本文抜粋:
━━━━

【日経MJ】値上げした牛丼よりも高い定食を選んだ消費者心理
牛丼の値上げに対して消費者がどのような行動を取ったかに関する記事が、日経MJの一面に掲載されていました。
4月の「すき家」の値上げで牛丼並盛りから200円台が消えた。円安や原料高などが理由だが、割安なメニューがあふれるランチ商戦を前に消費者は冷淡。日 経MJが100人の利用者に聞いたところ、約2割が「利用を減らした」とノーを突きつけた。節約志向は根強く、牛丼の相場観を崩すようなお得感を打ち出さ ない限り、反乱は収まらない。(2015年5月13日付 日経MJ)
既存店売上高からもわかるように、吉野家・すき家の牛丼大幅値上げにより、客数が大きく減少しました。つまり、客離れが起こったわけです。ならば、顧客は牛丼から何にシフトしたのか。
【値上げした牛丼から切り替えた食事】
- コンビニのおにぎり・サンドイッチ→3割
- うどん・そば店→3割
- 持参した弁当→3割
- 定食店→1割
※100人アンケートのうち、利用を減らした人の切り替えた先。数字はすべて概算。
注意して欲しいのは、牛丼チェーン利用者100人のデータであること。つまり、サンプル数が小さいため、この結果を母数全体に適応していいかは、かない微妙かと思います。この点を考えなければ、定食店以外は、すべて300円未満で昼食が済む手段。例えば、コンビニの場合は、記事によると、おにぎりとカップラーメンなら250円で済みます。丸亀製麺ならば、釜揚げまたはざるうどんの並盛りで290円。いずれも、値上げ前の牛丼並盛り280円とほぼ同じまたは安く済みます。弁当は、作る手間が掛かるものの、それさえクリアすれば、100円台でも作ることは可能。弁当へのシフトは、牛丼チェーンのメイン顧客であるサラリーマン層の節約志向の強さを物語るのではないでしょうか。

━━━━

収集データ:
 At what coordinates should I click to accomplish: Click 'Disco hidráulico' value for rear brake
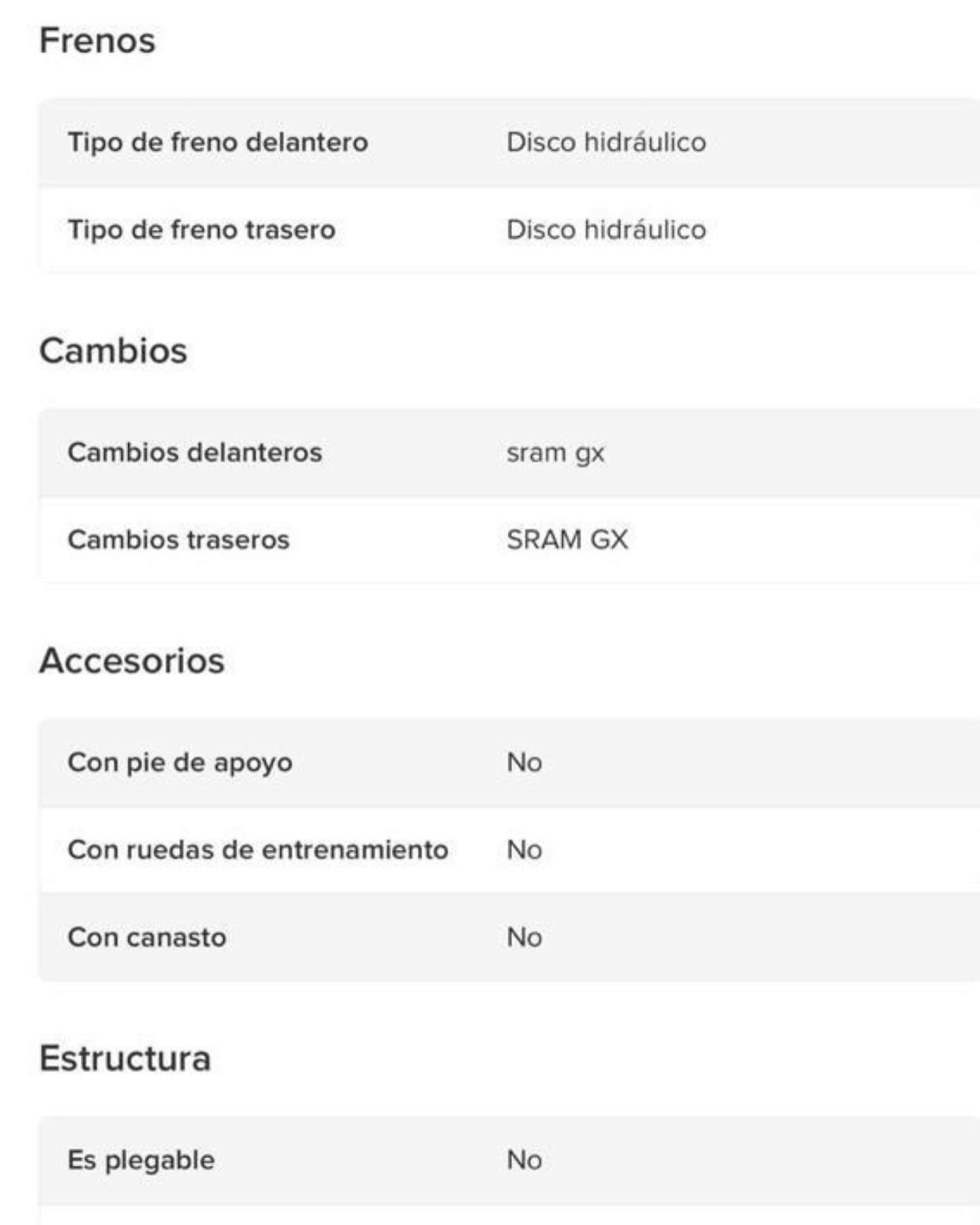pos(606,230)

━━━━

課題内容: 牛丼値上げについての本文抜粋によると、丸亀製麺の釜揚げうどんまたはざるうどんの並盛りはいくらですか？

結果は以下: 290円です。